▶ **Consigne**
Présentez ces lignes sous forme de liste numérotée, sans les lignes vides, en les reprenant toutes.

▶ **Lignes fournies**

------------------------------------------------------------

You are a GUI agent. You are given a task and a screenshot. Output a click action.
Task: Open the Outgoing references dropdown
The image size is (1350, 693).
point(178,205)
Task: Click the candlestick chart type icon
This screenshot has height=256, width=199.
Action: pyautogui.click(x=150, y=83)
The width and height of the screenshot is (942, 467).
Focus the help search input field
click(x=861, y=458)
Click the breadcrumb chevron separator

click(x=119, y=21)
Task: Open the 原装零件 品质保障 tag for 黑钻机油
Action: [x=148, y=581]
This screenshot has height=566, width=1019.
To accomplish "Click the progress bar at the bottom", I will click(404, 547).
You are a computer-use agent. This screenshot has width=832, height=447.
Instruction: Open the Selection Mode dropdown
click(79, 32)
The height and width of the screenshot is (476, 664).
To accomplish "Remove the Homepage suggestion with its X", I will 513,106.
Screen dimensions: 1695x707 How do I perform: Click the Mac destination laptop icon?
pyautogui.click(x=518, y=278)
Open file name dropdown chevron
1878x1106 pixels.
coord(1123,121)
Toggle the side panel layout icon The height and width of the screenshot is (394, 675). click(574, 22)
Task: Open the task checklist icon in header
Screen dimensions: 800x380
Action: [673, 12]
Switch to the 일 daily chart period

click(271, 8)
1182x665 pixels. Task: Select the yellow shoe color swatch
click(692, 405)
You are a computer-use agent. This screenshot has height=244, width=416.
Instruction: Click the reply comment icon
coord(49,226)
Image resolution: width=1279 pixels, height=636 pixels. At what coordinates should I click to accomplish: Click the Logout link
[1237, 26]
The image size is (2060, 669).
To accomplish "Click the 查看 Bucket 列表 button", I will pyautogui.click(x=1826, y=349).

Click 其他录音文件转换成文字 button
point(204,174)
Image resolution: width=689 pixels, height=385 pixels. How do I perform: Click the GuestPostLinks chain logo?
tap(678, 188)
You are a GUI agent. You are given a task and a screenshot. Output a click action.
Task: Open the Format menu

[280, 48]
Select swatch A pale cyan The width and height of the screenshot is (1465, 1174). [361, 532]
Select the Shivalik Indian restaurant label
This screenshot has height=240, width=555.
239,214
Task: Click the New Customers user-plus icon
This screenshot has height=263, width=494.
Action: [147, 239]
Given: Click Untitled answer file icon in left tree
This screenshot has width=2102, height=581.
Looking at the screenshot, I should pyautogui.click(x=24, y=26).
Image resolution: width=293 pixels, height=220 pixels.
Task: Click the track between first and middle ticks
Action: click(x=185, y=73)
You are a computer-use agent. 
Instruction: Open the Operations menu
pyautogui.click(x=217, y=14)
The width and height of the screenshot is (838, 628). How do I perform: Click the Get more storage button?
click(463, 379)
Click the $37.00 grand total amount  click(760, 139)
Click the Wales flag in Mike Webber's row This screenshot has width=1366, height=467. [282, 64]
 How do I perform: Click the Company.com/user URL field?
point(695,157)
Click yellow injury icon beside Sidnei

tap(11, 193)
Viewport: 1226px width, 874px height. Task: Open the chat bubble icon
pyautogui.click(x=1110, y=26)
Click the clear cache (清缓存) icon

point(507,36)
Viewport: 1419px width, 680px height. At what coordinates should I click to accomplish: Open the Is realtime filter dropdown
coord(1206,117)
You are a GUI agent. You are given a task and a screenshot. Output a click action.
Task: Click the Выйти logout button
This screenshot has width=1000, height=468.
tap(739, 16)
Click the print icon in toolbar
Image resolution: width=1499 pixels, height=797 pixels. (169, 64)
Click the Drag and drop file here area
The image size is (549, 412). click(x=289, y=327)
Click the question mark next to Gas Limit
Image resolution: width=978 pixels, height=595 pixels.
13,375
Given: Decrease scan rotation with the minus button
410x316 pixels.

------------------------------------------------------------

▶ **Réponse rédigée**
1. You are a GUI agent. You are given a task and a screenshot. Output a click action.
2. Task: Open the Outgoing references dropdown
3. The image size is (1350, 693).
4. point(178,205)
5. Task: Click the candlestick chart type icon
6. This screenshot has height=256, width=199.
7. Action: pyautogui.click(x=150, y=83)
8. The width and height of the screenshot is (942, 467).
9. Focus the help search input field
10. click(x=861, y=458)
11. Click the breadcrumb chevron separator
12. click(x=119, y=21)
13. Task: Open the 原装零件 品质保障 tag for 黑钻机油
14. Action: [x=148, y=581]
15. This screenshot has height=566, width=1019.
16. To accomplish "Click the progress bar at the bottom", I will click(404, 547).
17. You are a computer-use agent. This screenshot has width=832, height=447.
18. Instruction: Open the Selection Mode dropdown
19. click(79, 32)
20. The height and width of the screenshot is (476, 664).
21. To accomplish "Remove the Homepage suggestion with its X", I will 513,106.
22. Screen dimensions: 1695x707 How do I perform: Click the Mac destination laptop icon?
23. pyautogui.click(x=518, y=278)
24. Open file name dropdown chevron
25. 1878x1106 pixels.
26. coord(1123,121)
27. Toggle the side panel layout icon The height and width of the screenshot is (394, 675). click(574, 22)
28. Task: Open the task checklist icon in header
29. Screen dimensions: 800x380
30. Action: [673, 12]
31. Switch to the 일 daily chart period
32. click(271, 8)
33. 1182x665 pixels. Task: Select the yellow shoe color swatch
34. click(692, 405)
35. You are a computer-use agent. This screenshot has height=244, width=416.
36. Instruction: Click the reply comment icon
37. coord(49,226)
38. Image resolution: width=1279 pixels, height=636 pixels. At what coordinates should I click to accomplish: Click the Logout link
39. [1237, 26]
40. The image size is (2060, 669).
41. To accomplish "Click the 查看 Bucket 列表 button", I will pyautogui.click(x=1826, y=349).
42. Click 其他录音文件转换成文字 button
43. point(204,174)
44. Image resolution: width=689 pixels, height=385 pixels. How do I perform: Click the GuestPostLinks chain logo?
45. tap(678, 188)
46. You are a GUI agent. You are given a task and a screenshot. Output a click action.
47. Task: Open the Format menu
48. [280, 48]
49. Select swatch A pale cyan The width and height of the screenshot is (1465, 1174). [361, 532]
50. Select the Shivalik Indian restaurant label
51. This screenshot has height=240, width=555.
52. 239,214
53. Task: Click the New Customers user-plus icon
54. This screenshot has height=263, width=494.
55. Action: [147, 239]
56. Given: Click Untitled answer file icon in left tree
57. This screenshot has width=2102, height=581.
58. Looking at the screenshot, I should pyautogui.click(x=24, y=26).
59. Image resolution: width=293 pixels, height=220 pixels.
60. Task: Click the track between first and middle ticks
61. Action: click(x=185, y=73)
62. You are a computer-use agent. 
63. Instruction: Open the Operations menu
64. pyautogui.click(x=217, y=14)
65. The width and height of the screenshot is (838, 628). How do I perform: Click the Get more storage button?
66. click(463, 379)
67. Click the $37.00 grand total amount  click(760, 139)
68. Click the Wales flag in Mike Webber's row This screenshot has width=1366, height=467. [282, 64]
69.  How do I perform: Click the Company.com/user URL field?
70. point(695,157)
71. Click yellow injury icon beside Sidnei
72. tap(11, 193)
73. Viewport: 1226px width, 874px height. Task: Open the chat bubble icon
74. pyautogui.click(x=1110, y=26)
75. Click the clear cache (清缓存) icon
76. point(507,36)
77. Viewport: 1419px width, 680px height. At what coordinates should I click to accomplish: Open the Is realtime filter dropdown
78. coord(1206,117)
79. You are a GUI agent. You are given a task and a screenshot. Output a click action.
80. Task: Click the Выйти logout button
81. This screenshot has width=1000, height=468.
82. tap(739, 16)
83. Click the print icon in toolbar
84. Image resolution: width=1499 pixels, height=797 pixels. (169, 64)
85. Click the Drag and drop file here area
86. The image size is (549, 412). click(x=289, y=327)
87. Click the question mark next to Gas Limit
88. Image resolution: width=978 pixels, height=595 pixels.
89. 13,375
90. Given: Decrease scan rotation with the minus button
91. 410x316 pixels.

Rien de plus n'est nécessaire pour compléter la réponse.